#### [What to work on]
Begin your copy at the line holding "Image resolution: width=683" and end it at the last line of the listing. Keep every line exact and leave out the pictures.

#### [Record extracts]
*** Begin section ***
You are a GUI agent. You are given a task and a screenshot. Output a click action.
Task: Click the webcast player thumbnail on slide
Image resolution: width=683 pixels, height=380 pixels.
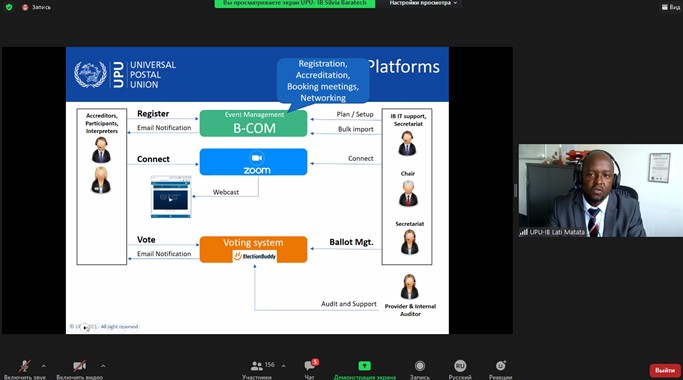point(171,197)
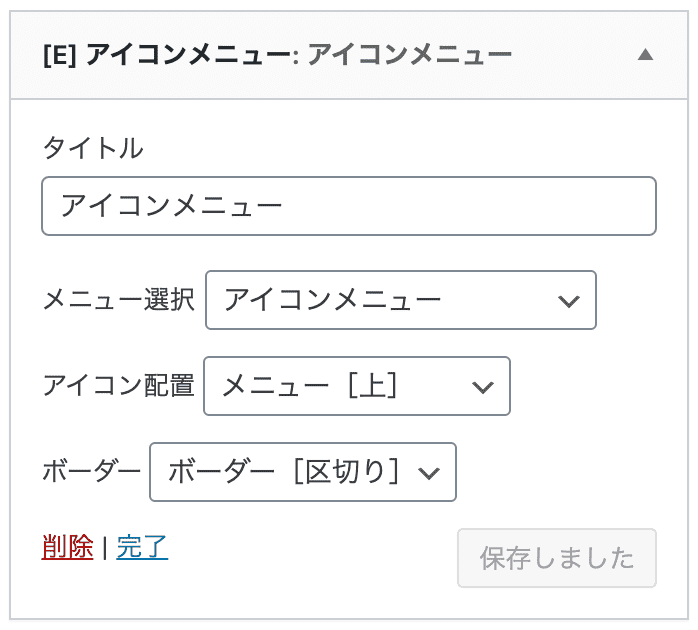698x630 pixels.
Task: Open the メニュー選択 dropdown
Action: [401, 300]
*** End section ***
#### [Response for this exercise]
Image resolution: width=683 pixels, height=380 pixels.
point(171,197)
698x630 pixels.
Task: Open the メニュー選択 dropdown
Action: [401, 300]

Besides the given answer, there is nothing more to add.